| Provided passage |
##########

Soto was installed this week as a late-inning alternative while Alvarado regroups. He was an All-Star closer with the Tigers, so before president of baseball operations Dave Dombrowski spends trade capital on a reliever, it was worth finding out if Soto is an internal solution, especially because the Phillies are also shopping for a righty-hitting outfielder.

But Soto has been prone to lapses in control throughout his career. And when he entered a 4-4 game in the ninth inning, he couldn’t find the strike zone with a GPS. After missing badly with two pitches to Trevor Larnach, he drilled him, then uncorked a wild pitch to the next batter.

Larnach went to third on a sacrifice bunt before lefty-hitting Max Kepler, who drew a four-pitch walk from Soto on Tuesday night, chopped an infield single to drive in the winning run.

It took all of 12 pitches. Only six were strikes.

“I’m not disappointed,” Soto said through a team interpreter. “I’m just going out to compete. If anything, I’m thankful for the opportunities they have given me, and I know that there will be many more to come.”

##########

| Required actions |
**a.** In the article about Soto's ninth-inning outing, translate the sentence "Only six were strikes." into Spanish.
**b.** Pick up the article about Soto's ninth-inning outing after its last sentence and keep writing.

##########

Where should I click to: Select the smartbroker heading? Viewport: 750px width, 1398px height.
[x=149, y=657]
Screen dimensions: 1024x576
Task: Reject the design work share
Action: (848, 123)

##########

| Replies |
**a.** Solo seis fueron strikes.

**b.**
Asked to clarify, Soto indicated he wouldn’t feel disappointed with one rotten inning. The outcome was a different story. But it wasn’t clear that manager Rob Thomson will give Soto another shot to seize the ninth-inning role.

» READ MORE: How aggressive will the Phillies be at the trade deadline? Let’s look at Dave Dombrowski’s history for clues.

“I thought he would, and maybe he will,” Thomson said. “He’s just not attacking the zone like he was in his last 10-11 outings before these last two. I’ll talk with him and make sure that he’s still got his confidence level, and he has the ability to throw the ball through the zone and get people out.”

Since taking over as manager in June 2022, Thomson has preferred not to designate a closer. Because the Phillies have several relievers with closing experience, he deploys them based on matchups. So, although Jeff Hoffman has been the team’s most dominant reliever, Thomson wanted to use him in the eighth inning against the righty-heavy bottom of the Twins’ order rather than in the ninth against lefty-hitting Larnach and Kepler.

This time, it didn’t work out.

By the middle of next week, Thomson might have other options.

“There’s going to be spots where certain guys are [unavailable] anyway, and then [Soto] has got to take those spots,” Thomson said. “We’ve got to figure out, are these guys capable of doing it? I’m sure they are. But it’s being able to pick the other guys up when they’re down.”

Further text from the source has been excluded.